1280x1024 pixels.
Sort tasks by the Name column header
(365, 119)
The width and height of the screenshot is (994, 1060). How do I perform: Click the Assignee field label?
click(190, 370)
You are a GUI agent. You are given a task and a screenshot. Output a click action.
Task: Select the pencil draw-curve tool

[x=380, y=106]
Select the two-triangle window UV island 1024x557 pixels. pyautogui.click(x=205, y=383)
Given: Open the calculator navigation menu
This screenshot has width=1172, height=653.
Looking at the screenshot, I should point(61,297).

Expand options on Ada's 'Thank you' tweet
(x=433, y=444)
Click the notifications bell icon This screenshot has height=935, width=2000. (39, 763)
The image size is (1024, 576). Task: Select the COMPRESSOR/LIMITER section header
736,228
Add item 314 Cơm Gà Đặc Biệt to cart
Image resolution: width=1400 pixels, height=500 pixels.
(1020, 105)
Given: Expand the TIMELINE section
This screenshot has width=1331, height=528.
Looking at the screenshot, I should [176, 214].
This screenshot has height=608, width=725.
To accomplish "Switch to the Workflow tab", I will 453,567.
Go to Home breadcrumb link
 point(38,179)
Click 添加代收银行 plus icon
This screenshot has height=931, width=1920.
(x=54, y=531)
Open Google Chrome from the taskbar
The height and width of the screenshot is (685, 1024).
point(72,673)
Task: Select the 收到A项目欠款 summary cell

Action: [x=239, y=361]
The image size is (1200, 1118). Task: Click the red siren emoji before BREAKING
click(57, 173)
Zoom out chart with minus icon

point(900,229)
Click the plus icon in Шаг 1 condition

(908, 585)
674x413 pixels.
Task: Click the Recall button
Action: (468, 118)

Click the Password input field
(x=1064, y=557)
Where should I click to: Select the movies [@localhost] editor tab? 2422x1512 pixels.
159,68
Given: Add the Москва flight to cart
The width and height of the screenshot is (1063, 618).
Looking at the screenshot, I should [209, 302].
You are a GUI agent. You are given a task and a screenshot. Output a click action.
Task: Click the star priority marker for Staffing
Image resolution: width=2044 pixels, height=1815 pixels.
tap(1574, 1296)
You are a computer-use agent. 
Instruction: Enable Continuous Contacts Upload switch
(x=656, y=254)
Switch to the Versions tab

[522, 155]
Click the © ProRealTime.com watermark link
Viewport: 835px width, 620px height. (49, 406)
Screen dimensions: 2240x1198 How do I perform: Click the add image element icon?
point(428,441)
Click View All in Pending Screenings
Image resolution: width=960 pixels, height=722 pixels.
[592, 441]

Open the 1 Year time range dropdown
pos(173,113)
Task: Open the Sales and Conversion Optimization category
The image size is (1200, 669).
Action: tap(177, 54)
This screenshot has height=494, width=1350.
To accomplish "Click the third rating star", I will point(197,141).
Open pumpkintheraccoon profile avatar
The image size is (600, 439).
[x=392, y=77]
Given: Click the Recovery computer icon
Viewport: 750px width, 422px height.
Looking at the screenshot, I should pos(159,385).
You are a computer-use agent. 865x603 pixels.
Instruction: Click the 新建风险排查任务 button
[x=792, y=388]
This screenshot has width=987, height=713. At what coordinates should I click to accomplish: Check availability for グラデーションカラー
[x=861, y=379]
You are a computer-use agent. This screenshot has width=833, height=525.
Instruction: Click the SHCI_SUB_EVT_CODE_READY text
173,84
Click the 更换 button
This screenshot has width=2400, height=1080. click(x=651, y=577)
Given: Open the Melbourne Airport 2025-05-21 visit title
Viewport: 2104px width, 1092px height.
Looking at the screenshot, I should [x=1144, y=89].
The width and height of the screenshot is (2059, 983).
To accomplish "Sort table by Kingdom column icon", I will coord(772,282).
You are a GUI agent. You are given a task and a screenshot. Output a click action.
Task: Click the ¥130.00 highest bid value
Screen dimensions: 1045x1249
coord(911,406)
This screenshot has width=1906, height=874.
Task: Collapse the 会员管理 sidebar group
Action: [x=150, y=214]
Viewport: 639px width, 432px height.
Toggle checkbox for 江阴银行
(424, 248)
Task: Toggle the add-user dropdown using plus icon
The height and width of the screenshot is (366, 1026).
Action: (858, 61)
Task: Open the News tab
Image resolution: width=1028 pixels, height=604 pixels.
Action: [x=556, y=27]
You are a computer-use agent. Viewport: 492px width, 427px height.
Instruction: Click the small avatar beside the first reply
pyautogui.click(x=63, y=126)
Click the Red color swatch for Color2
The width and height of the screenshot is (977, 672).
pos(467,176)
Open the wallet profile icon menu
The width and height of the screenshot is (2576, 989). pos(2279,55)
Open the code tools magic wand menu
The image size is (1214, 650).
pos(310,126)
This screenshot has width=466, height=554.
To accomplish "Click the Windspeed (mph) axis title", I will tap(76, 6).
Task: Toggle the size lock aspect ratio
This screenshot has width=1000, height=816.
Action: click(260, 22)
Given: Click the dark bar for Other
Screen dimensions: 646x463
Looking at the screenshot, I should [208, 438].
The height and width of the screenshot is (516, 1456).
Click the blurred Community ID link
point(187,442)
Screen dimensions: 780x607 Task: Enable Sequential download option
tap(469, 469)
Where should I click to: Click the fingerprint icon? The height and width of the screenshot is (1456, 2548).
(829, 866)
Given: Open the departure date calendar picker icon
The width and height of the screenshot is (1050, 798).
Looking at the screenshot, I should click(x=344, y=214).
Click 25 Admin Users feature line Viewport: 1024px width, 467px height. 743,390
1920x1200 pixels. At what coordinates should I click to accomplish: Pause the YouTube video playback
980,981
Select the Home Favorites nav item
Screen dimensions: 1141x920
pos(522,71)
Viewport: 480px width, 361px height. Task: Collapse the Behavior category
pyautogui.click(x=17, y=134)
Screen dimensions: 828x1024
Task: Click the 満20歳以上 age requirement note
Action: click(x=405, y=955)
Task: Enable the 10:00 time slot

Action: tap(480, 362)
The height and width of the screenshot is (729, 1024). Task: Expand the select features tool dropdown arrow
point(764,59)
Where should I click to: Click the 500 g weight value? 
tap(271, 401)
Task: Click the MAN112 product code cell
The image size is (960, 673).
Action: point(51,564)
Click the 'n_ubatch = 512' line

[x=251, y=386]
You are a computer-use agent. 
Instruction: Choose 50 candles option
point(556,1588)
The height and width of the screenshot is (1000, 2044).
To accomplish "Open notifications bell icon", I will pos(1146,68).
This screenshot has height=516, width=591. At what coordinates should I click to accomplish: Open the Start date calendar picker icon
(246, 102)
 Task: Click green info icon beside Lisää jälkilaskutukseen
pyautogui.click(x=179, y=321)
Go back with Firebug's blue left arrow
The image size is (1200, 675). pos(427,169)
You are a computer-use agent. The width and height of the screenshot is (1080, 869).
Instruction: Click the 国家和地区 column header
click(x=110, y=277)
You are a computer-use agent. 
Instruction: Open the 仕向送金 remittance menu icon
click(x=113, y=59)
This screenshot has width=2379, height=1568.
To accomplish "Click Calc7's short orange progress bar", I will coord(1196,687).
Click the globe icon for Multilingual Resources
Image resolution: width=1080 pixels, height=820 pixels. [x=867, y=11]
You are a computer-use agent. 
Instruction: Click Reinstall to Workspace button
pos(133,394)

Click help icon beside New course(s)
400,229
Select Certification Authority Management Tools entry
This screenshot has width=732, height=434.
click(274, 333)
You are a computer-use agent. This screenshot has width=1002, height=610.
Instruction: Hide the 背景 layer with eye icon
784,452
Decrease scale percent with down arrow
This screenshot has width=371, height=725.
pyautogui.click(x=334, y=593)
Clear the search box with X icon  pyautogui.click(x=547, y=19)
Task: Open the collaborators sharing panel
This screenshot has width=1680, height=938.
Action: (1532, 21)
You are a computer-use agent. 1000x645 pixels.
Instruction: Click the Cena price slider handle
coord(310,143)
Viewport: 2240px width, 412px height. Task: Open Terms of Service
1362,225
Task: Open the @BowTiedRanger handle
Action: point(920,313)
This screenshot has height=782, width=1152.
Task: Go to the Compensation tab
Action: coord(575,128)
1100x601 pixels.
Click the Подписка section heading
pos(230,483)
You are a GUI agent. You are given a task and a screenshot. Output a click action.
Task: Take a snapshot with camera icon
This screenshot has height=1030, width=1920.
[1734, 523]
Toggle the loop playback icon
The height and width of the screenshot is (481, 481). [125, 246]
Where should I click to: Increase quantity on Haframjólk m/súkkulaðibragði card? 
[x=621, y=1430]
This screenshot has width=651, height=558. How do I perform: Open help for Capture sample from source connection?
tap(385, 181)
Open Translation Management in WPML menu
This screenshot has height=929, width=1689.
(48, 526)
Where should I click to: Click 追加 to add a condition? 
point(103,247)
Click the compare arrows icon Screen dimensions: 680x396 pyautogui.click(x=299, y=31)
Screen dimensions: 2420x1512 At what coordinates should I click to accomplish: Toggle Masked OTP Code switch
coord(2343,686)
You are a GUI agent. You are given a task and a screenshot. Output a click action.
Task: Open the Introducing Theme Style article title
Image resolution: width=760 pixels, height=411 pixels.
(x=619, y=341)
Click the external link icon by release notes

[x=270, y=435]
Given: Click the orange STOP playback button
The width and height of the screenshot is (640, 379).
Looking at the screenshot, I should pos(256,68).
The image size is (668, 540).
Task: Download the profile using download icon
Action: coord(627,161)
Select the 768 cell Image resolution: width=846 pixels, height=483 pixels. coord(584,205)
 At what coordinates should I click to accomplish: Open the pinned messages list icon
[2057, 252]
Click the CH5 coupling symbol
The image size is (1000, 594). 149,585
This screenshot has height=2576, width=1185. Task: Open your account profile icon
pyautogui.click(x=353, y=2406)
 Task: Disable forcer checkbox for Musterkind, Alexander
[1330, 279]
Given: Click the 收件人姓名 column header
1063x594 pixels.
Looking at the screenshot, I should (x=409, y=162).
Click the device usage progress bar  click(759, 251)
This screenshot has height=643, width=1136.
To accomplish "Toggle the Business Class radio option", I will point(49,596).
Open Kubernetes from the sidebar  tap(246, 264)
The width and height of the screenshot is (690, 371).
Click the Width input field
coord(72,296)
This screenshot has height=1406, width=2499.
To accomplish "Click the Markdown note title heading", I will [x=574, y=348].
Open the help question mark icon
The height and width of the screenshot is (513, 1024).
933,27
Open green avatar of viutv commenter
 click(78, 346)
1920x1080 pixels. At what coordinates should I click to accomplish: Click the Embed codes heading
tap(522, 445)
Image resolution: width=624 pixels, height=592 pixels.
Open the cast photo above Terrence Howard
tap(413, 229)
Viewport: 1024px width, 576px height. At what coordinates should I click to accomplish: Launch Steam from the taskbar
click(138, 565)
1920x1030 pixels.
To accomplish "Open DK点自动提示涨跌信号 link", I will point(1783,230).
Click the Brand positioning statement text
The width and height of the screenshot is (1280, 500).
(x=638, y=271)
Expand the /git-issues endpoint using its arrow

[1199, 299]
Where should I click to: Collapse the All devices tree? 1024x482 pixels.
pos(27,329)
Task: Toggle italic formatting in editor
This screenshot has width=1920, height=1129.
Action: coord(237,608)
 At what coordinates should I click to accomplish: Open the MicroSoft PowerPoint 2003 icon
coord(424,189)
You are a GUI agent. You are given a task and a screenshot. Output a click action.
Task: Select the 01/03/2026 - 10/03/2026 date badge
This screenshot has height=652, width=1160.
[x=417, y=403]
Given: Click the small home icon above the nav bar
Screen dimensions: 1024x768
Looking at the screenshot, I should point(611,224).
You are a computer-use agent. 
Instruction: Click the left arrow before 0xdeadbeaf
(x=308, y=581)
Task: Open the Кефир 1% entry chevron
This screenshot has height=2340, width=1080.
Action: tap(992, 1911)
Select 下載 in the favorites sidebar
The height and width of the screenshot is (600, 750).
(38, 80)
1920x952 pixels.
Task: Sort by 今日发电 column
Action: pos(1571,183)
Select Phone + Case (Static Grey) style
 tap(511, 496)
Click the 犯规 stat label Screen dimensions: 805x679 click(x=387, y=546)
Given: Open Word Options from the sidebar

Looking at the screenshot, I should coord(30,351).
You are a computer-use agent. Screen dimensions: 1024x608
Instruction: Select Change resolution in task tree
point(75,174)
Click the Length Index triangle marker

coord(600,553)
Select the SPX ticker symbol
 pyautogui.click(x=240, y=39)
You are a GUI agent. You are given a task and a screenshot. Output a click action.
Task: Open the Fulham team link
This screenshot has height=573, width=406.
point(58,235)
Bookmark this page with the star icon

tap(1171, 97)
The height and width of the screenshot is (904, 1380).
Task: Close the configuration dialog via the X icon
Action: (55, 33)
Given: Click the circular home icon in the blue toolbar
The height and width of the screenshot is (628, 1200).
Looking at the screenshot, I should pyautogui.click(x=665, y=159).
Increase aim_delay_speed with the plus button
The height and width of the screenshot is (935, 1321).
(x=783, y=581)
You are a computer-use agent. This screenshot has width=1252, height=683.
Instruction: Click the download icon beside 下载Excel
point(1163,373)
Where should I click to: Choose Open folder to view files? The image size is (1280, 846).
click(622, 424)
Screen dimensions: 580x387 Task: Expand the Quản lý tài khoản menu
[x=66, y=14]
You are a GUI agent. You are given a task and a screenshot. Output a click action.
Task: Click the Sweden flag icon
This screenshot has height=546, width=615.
= = =
**GIVEN TASK**
Arrange the rows above as a JSON list of strings, one string per line with blank lines left out, from the line containing "This screenshot has height=516, width=591." through the line containing "The image size is (1200, 675). pos(427,169)", both inclusive.

**SOLUTION**
[
  "This screenshot has height=516, width=591. At what coordinates should I click to accomplish: Open the Start date calendar picker icon",
  "(246, 102)",
  " Task: Click green info icon beside Lisää jälkilaskutukseen",
  "pyautogui.click(x=179, y=321)",
  "Go back with Firebug's blue left arrow",
  "The image size is (1200, 675). pos(427,169)"
]